On Thursday, July 11, the D.C. City Council Committee on Government Operations held a public roundtable on the feasibility of implementing taxpayer-funded campaigns for City Council elections in the District. Testimony was offered from policymakers and advocates from taxpayer-funded systems (in Arizona, Connecticut, Maine, and New York City), local D.C. groups and citizens, national advocacy groups for “clean elections,” and the Center for Competitive Politics. While the vast majority of testimony favored taxpayer funding of political campaigns, advocates for these systems couldn’t seem to agree on what exactly their reasoning was.
The newfound interest in taxpayer-funded campaigns for City Council in D.C. is surely the result of the recent corruption scandals to hit the district. Three city council members have resigned since 2012 due to corruption charges: Harry Thomas for embezzlement of public funds, Kwame Brown for bank fraud and misuse of campaign funds, and Michael A. Brown for a pay-to-play scandal. As the Center’s testimony and others pointed out, none of these crimes would’ve been prevented by a taxpayer-funded system for City Council elections. This disconnect between the corruption problem the Council is ostensibly trying to address and the unrelated (and misguided) policy of taxpayer funding for political campaigns doomed the hearing to being little more than a merry-go-round of “reformers’” vague hopes and dreams.
Allow us to wake “reformers’” up from some of those dreams. First, research shows that taxpayer-funded political campaigns do not reduce corruption. Often, these systems actually create new avenues for corruption, as the provision of government grant money to anyone who meets minimum qualifications can entice unserious candidates to run for office interested solely in personal financial gain. CCP has frequently reported on abuses in tax-financed campaigns that show how easily such systems can incentivize greater corruption.
Testimony from Dorothy Brizill of D.C. Watch, a local government watchdog group, warned the Council not to oversell the potential “good government” benefits of taxpayer-funded campaigns. Chairman Kenyan McDuffie, the proposal’s co-author along with Councilmember David Grosso, then tried to re-establish a connection between the scandals and a citywide system of taxpayer-financed campaigns by suggesting that tax-financing could’ve potentially allowed tax-financed challengers to unseat the corrupt Councilmembers. Again, research begs to differ. The GAO conducted an extensive study of Arizona and Maine’s Clean Elections programs in 2010, and found that after implementing a statewide system of tax-financed campaigns, “There were no statistically significant differences observed for… contestedness (number of candidates per race) and incumbent reelection rates.” Testimony from Connecticut State Representative Gary Holder-Winfield also supported that finding. Even though Rep. Holder-Winfield favored the program, he said it didn’t have a strong impact on incumbency rates in the Connecticut General Assembly.
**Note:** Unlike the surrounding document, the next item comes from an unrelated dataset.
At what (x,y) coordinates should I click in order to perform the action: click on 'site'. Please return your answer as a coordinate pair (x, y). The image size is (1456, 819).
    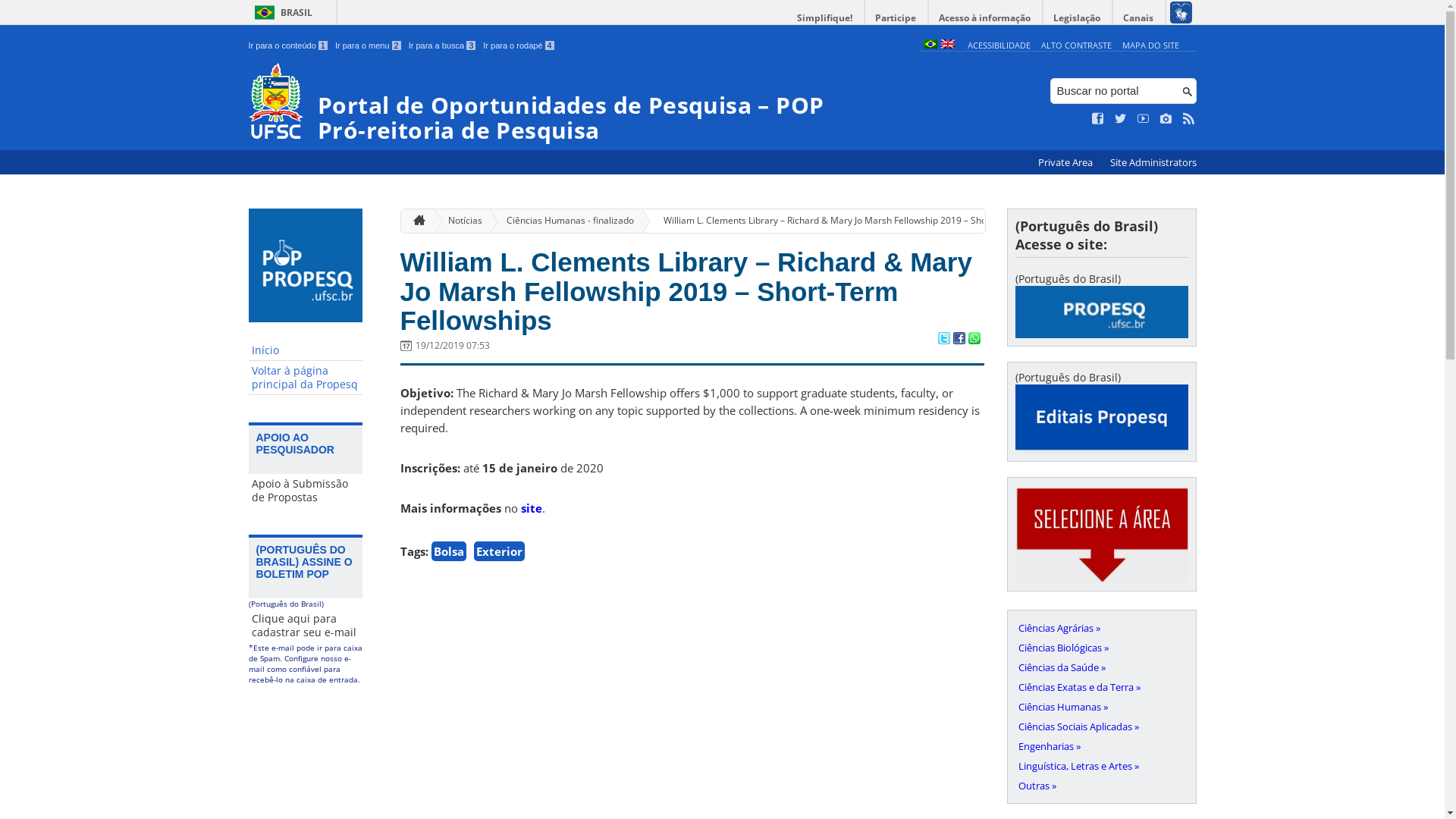
    Looking at the image, I should click on (531, 508).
CCP’s research on the make-up and diversity of legislatures elected under tax-financed campaigns further demonstrates that hopes to substantively change government through tax-financed campaign systems are deeply misguided.
Having established that a tax-financing program would neither guard against corruption, nor reduce incumbency, advocates next tried to argue that the behavior of incumbents would be fundamentally altered by tax-financed campaigns. On this point, however, they couldn’t even seem to agree with themselves, let alone the evidence.
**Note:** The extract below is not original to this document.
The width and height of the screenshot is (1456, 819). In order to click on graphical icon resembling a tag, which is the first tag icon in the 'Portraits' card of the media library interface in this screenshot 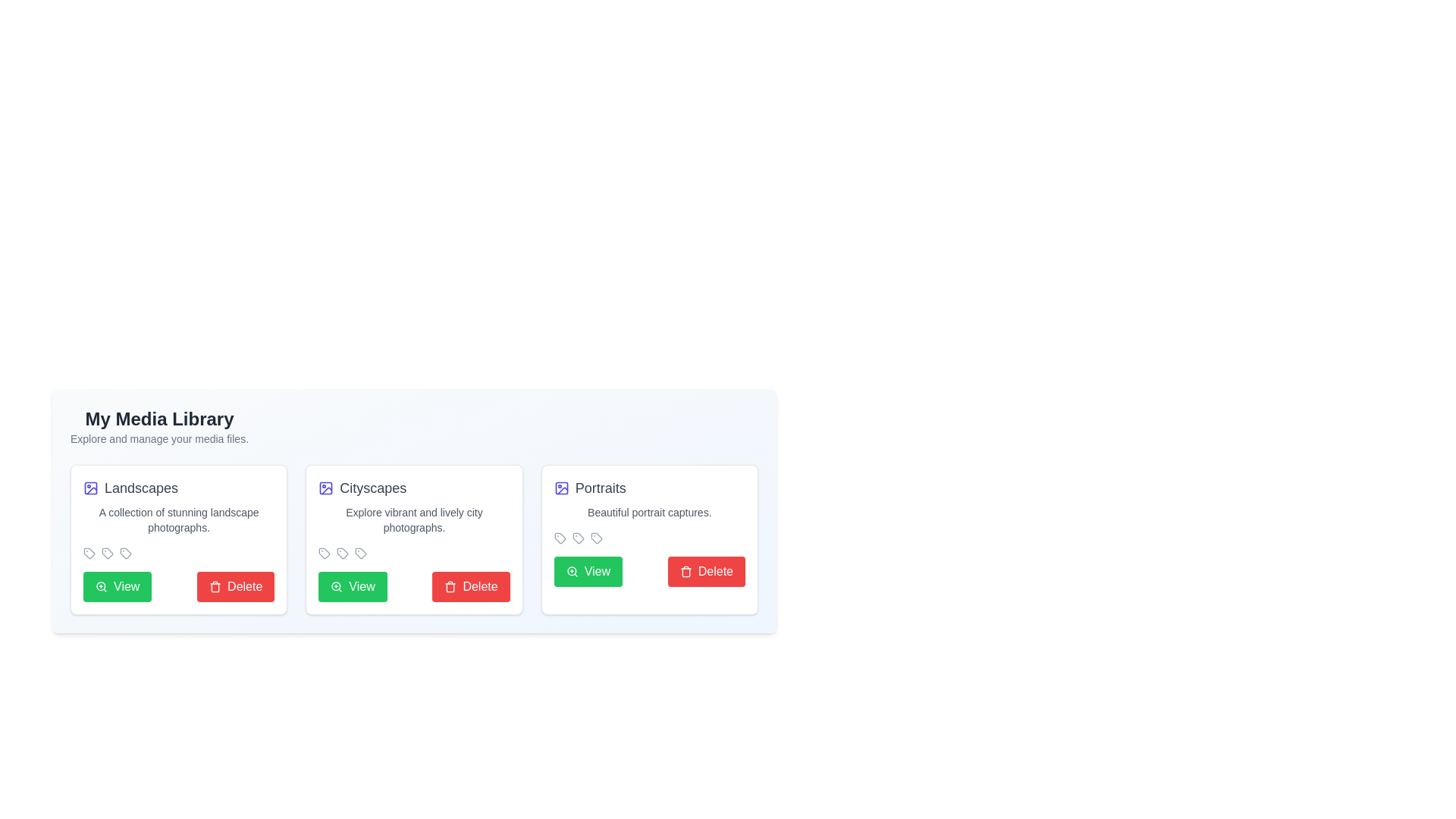, I will do `click(559, 537)`.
Some testified that tax-financing of campaigns is necessary because legislators spend too much time raising money, and tax-financing would free them from that obligation. Others testified that tax-financing is necessary because legislators ignore their constituents in favor of big donors, and tax-financing would force them to spend more time getting support from the people in their community. These claims are direct opposites. Somehow, advocates are simultaneously saying that legislators spend too much time fundraising and too little time fundraising, so we need tax-financing to make them spend less time fundraising and more time fundraising. My head hurts just thinking about it.
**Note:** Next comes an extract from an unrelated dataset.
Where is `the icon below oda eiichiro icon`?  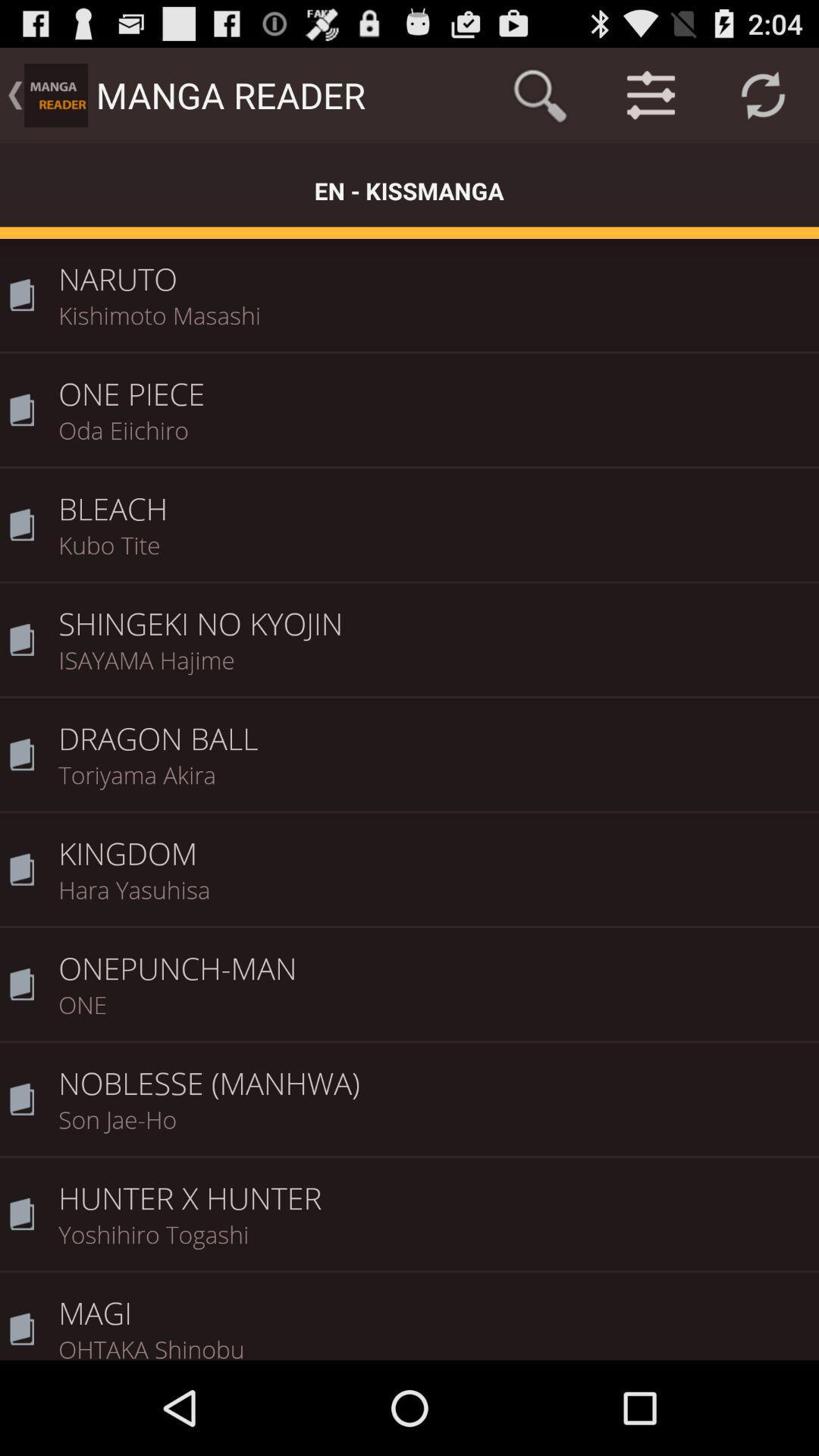
the icon below oda eiichiro icon is located at coordinates (433, 498).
However, there are other reasons to be skeptical of claims about the ability of tax-financed campaigns to change incumbent behavior. A CCP study of incumbent voting behavior before and after Connecticut implemented tax-financed campaigns in 2008 shows no change due to the program. A Goldwater Institute study of Arizona’s elections also found that both publicly-financed and privately-financed candidates were equally likely to vote with organized interests.
Unable to credibly argue that tax-financed campaigns could change government itself, advocates finally argued that they could at least change citizens’ perceptions of city government. I’m all in favor of citizens feeling warm and fuzzy, but D.C. has shown it has very real corruption problems. The way to improve public perception of government would be to have a better government, which tax-financed campaigns are highly unlikely to produce. Improving people’s perceptions of government without improving government itself would just make the public perception inaccurate. To me, that’s not a benefit.
Of the 21 witnesses scheduled to testify, only the Center highlighted many of these shortcomings of tax-financed campaign programs. Despite the evidence, the “common sense” wisdom of many Americans still seems to favor these ill-conceived systems. The Center will continue to do our part, in D.C. and nationwide, to inform the public discourse about the actual effects of tax-financed campaigns.